Arts and Culture

PPO resumes nationwide tour with Ballet Philippines, Bayanihan after halted by pandemic

Earl D.C. Bracamonte - Philstar.com
PPO resumes nationwide tour with Ballet Philippines, Bayanihan after halted by pandemic
Philippine Philharmonic Orchestra members

MANILA, Philippines — When the global pandemic hit last year, the Philippine Philharmonic Orchestra (PPO) was one of the entities that had to temporarily close down. But with the easing of quarantine protocols, the PPO came out from its lengthy lethargy to resume where it left things off.

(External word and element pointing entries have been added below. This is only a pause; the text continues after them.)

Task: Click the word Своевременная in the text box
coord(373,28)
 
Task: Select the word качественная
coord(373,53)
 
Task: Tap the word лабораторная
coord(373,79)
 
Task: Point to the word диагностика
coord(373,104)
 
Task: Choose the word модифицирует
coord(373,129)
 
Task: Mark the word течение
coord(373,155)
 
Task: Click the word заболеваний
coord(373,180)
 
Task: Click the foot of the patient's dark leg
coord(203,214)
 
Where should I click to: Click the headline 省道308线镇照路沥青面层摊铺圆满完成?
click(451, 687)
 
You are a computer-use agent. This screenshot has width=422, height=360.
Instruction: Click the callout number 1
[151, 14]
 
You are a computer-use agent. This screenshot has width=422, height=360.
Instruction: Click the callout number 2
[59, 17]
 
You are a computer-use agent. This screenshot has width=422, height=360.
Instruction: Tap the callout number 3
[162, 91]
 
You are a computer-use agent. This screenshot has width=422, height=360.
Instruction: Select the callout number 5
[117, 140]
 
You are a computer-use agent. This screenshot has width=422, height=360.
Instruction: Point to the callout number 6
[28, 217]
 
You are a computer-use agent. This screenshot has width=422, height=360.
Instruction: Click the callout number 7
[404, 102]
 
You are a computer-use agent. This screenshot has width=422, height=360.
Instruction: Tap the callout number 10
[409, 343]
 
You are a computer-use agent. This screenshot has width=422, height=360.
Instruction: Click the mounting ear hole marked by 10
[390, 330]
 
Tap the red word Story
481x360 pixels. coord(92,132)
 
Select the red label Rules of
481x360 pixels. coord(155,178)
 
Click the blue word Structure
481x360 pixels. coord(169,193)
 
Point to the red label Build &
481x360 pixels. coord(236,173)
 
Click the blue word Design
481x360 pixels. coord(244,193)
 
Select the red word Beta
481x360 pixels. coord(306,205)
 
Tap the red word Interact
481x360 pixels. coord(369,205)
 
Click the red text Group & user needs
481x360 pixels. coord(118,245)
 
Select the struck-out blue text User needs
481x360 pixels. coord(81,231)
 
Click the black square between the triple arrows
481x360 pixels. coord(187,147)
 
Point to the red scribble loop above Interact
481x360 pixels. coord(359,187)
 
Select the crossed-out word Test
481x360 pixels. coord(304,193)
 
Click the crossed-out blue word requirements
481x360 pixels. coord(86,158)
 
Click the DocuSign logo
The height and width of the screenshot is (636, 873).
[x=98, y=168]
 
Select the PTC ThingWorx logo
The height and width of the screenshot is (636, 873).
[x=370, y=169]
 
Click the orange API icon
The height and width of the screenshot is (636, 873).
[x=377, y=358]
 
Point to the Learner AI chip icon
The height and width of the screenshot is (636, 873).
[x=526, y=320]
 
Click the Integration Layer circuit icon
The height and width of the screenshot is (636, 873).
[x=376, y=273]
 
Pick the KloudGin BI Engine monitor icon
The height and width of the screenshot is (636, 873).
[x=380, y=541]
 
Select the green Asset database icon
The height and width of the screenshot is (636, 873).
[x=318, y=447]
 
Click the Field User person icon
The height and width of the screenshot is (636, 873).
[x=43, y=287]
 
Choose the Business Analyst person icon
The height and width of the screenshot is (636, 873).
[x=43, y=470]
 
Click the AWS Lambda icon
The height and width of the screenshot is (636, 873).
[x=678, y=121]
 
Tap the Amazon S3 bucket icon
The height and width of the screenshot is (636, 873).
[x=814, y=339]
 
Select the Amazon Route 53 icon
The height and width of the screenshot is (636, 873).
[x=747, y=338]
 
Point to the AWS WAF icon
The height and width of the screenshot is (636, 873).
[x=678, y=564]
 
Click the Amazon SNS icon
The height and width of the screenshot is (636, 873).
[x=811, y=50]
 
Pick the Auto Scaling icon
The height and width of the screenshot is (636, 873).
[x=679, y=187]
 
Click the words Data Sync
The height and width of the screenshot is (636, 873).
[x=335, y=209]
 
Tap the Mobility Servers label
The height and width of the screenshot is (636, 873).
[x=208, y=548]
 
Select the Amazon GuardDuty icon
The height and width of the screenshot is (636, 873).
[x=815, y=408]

From its live stage and/or hall performances, the PPO now brings its music to the digital space. "The PPO is continuously seeking ways to serenade audiences outside the confines of the CCP (Cultural Center of the Philippines). From November 2021 until June 2022, the PPO will feature eight musicians playing various classical pieces on the flute, clarinet, trumpet, French horn, violin, viola, and contra bass.

"Music heals and soothes the soul and bring about its wellbeing; making life vibrant. Our outreach program will kick off in Pampanga in January 2022, Bohol in February, Baguio in March, and then to Sorsogon and Legaspi thereafter - bringing back that magical connection between audience and orchestra," informed CCP president Arsenio "Nick" Lizaso.

The PPO's national tour will also be accompanied by other resident companies of the CCP such as Ballet Philippines and the Bayanihan Dance Company.

"We will be premiering the recital series starting on No. 26, and every last Friday of the month until June 2022. This replaces, in the meantime, the face-to-face performance series. Music knows no bounds. It thrives despite the pandemic," apprized orchestra director Eugene de Los Santos.

As the first artist to be featured, flutist Hercules Santiago played for virtual media attendees, during its recent Webinar to promote the recital series, the Flute Sonata in C Major.

"Recitals are always a collaborative effort in choosing the repertoire. And clearance is always given to anyone wanting to play a certain piece," intoned clarinetist Ariel Sta. Ana.

"The transition from live performance to a digital recording is quite difficult. For instance, quietness is essential during our recordings. Sometimes, when we record a performance, external noises just pop out of nowhere so we need to start over again," revealed violinist Dino Decena.

"Music is my medium to connect with my audience. In a live setting, you draw your emotions from spectators. In recordings, you simply follow a click track. Since I don't own a studio, I do my recordings  between 1 am to 4 am, when everything's quiet," intimated viola artiste Ray KC Concepcion.

The PPO Recital Series will begin to roll out the solo performances on Nov. 26 with Hercules Santiago on the flute. The series will then continue every last Friday of the month until June 2022 and can be viewed at the PPO' s Facebook channel. Other featured artists include Hernani Pascual (French horn), Glober Calambro (trumpet), John Carlo Gonzales (cello), Ariston Payte III (contra bass).

"The notion that the PPO is an elitist entity has always been there. How we perform Western music, how we interpret its influence and style as Filipino artists is what makes us reachable to audiences. The recital pieces are always classical compositions. This is because recital shows are about the artistry and how students of music and performing arts understand and interpret the said pieces. The online shows will play for 30 minutes or less because of the belief that online viewers will not sit through a classical performance," added the orchestra director.

Music lovers are also invited to watch the PPO's first live public performance, after the lockdowns, on Dec 3, in front of the Philippine Post Office building at 6 pm.